- _DIRECTIONS FOR THIS TASK_
Pictures are to be dropped, and only the lines from the one containing "Go to next page arrow" through the end of the data below are to be reproduced as written.

[Items from a dataset]

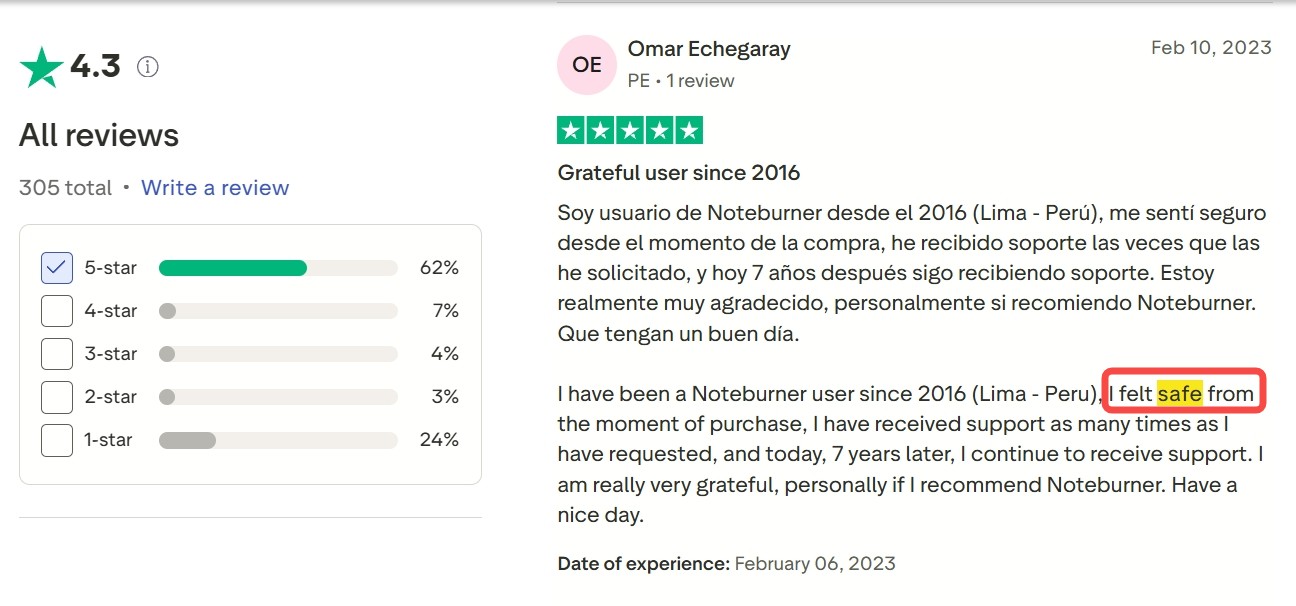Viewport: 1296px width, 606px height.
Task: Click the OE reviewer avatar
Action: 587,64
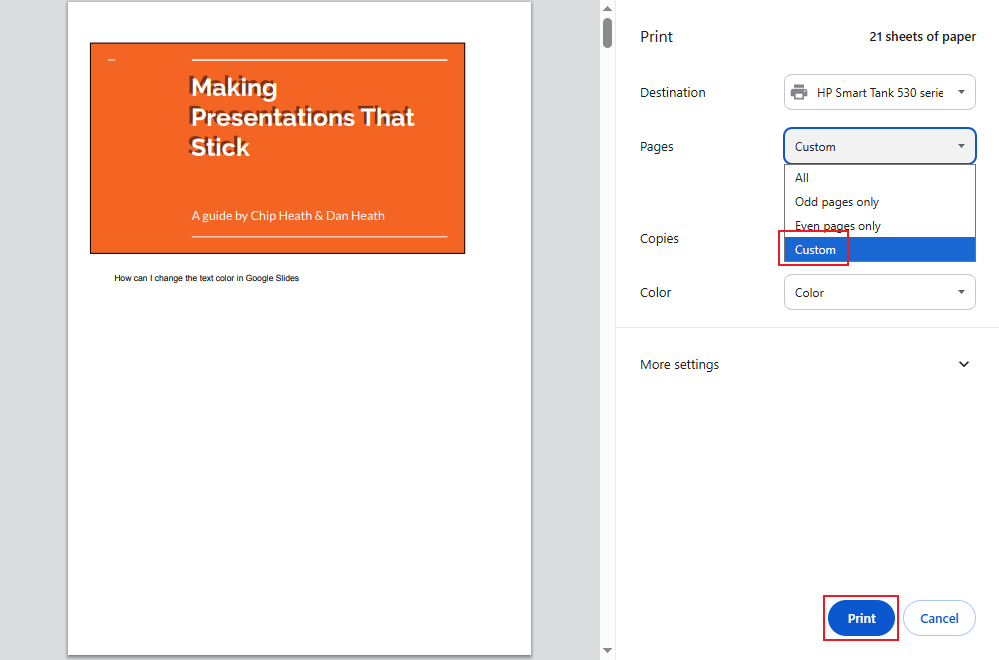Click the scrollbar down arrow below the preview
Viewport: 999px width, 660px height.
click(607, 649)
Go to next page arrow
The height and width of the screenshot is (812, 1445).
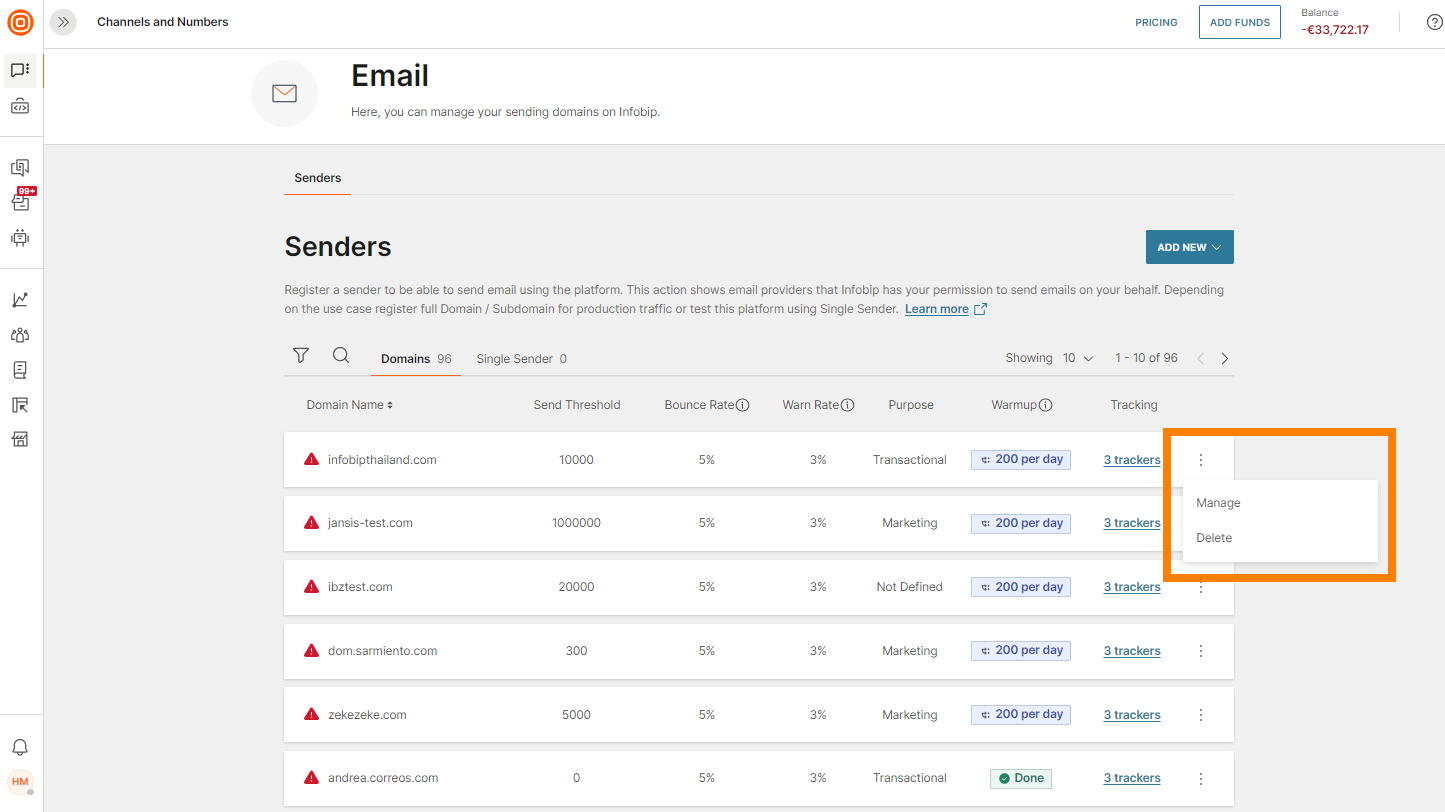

- _SOLUTION BELOW_
Go to next page arrow
The height and width of the screenshot is (812, 1445).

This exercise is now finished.